Dear Neil,
this issue went OK for the OP (and thanks for your continuous support),
however, exactly this situation is my worst nightmare regarding MD RAID.
It seems to me that MD has no mechanism to safeguard the situation of a
disconnecting cable (holding multiple drives) and I think this could
cause major puzzlement of the user potentially followed by major data loss.
I think it should be possible in line of principle to implement a
mechanism that discriminates between cable disconnects (on multiple
drives) and a failed single drive:
The technique would be:
BEFORE failing a drive with any symptom that *could* be caused by a
cable disconnect, (maybe wait a couple of seconds and then) perform a
read and/or a write (not cached, mandatorily from the platters, and sync
in case of write) from each of the drives of the array. If multiple
drives which were believed to be working, do not respond to such
read/write command, then assume a cable to be disconnected and either
block the array (is there a blocked state like for other linux
blockdevices? if not it should be implemented) or set it as read-only.

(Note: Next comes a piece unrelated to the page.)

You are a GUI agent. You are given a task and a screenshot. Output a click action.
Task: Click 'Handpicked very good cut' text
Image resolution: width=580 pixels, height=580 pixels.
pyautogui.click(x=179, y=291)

Or worst case, disassemble the array. But DO NOT proceed failing the
drive. OTOH if all other drives respond correctly, assume it's not a
cable problem and, go ahead failing the drive which was supposed to be
failed.
The current behaviour is not good because MD will start declaring all
the failed drives onto the metadatas of the good drives, before
discovering that there are so many failed drives that the array cannot
be kept running at all.
So you end up with a down array, but which has also an inconsistent
state (I think writes could have been performed between the first
discovered failure and the last discovered failure so the array would
indeed be inconsistent) and also does not cleanly assemble anymore.